Self-describing data

It's often helpful to make Kafka messages self-describing, so that tools and frameworks can unmarshal, manipulate, and display them. The most common approach to making messages self-describing is to prefix the serialized message with a few extra bytes (commonly called an "envelope"). The prefix encodes the ID of the message's schema, which can then be retrieved from a schema registry. Because Confluent introduced and popularized this format, it's commonly called the Confluent wire format. Much of the Kafka ecosystem supports this format, including most client libraries, Kafka Connect, AKHQ, kSQLdb, and Snowflake's Kafka Connector.

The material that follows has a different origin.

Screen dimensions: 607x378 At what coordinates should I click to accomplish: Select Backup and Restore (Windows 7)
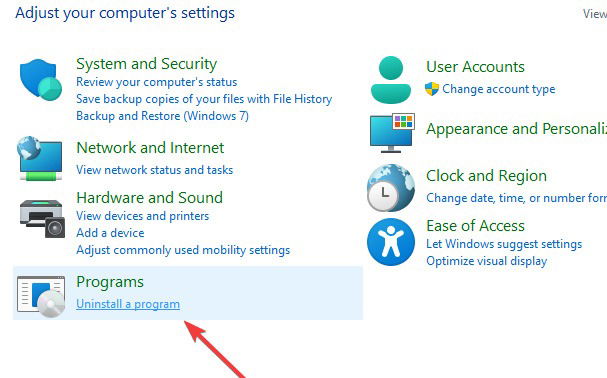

Enabling schema enforcement

To reject data that doesn't match the topic's schema, add the following to your Helm values file:

data_enforcement:
  schema_registries:
    - name: bsr
      confluent:
        url: https://my-schema-registry.com/registry-id
        basic_auth:
          username:
            string: your-user
          password:
            string: your-password
  produce:
    - topics: { equal: my-topic }
      schema_registry: my-registry
      values:
        coerce: true
        on_parse_error: REJECT_BATCH

With this configuration, consumers always receive well-formed, self-describing data. If the producer sends un-enveloped messages, Bufstream automatically envelopes them using the latest revision of the topic's schema. Bufstream then parses the message using the schema from the envelope. If the message doesn't match the schema, Bufstream rejects it and the data producer sees an error.

Advanced configurations

Automatic enveloping without parsing

To enable automatic enveloping without verifying that the data matches the schema, change the produce filter above to the following:

produce:
  - topics: { all: true }
    schema_registry: my-registry
    values:
      coerce: true
      skip_parse: true

Enforce producer enveloping without parsing

To require that data producers send enveloped messages without verifying that the data matches the schema, change the produce filter to the following:

produce:
  - topics: { all: true }
    schema_registry: my-registry
    values:
      coerce: false
      on_no_schema: REJECT_BATCH

Automatically enveloping old messages

If a topic contains un-enveloped data, Bufstream can envelope the existing data on the fly as it's read. To automatically envelope the data and verify that it matches the schema, hiding messages with invalid data from the consumer, add the following to your Helm values file:

data_enforcement:
  schema_registries:
    - name: bsr
      confluent:
        url: https://my-schema-registry.com/registry-id
        basic_auth:
          username:
            string: your-user
          password:
            string: your-password
  fetch:
    - topics: { all: true }
      schema_registry: my-registry
      values:
        coerce: true
        on_parse_error: FILTER_RECORD

To instead allow the consumer to see enveloped but invalid data, change FILTER_RECORD to PASS_THROUGH.

Topic-specific policies

For finer-grained control, Bufstream supports topic-specific policies. Only the first policy that matches a given produce or fetch request takes effect. This Helm values snippet shows how to configure a policy for a specific topic:

produce:
  - topics: { equal: "topic" }
    schema_registry: my-registry
    values:
      coerce: true
      on_parse_error: REJECT_BATCH

Using multiple registries

There may be cases where you have more than one registry in place—for example, a development and production registry. Bufstream allows you to configure each registry independently and choose which registry to use with each policy. As an example, this Helm values snippet configures two registries and uses each in one policy:

produce:
  # pass through any errors from the development registry for a specific topic ("dev-topic").
  - topics: { equal: "dev-topic" }
    schema_registry: dev-registry
    values:
      coerce: true
      on_parse_error: PASS_THROUGH
    # reject messages that error for all topics in the production registry
  - topics: { all: true }
    schema registry: prod-registry
    values:
      coerce: true
      on_parse_error: REJECT_BATCH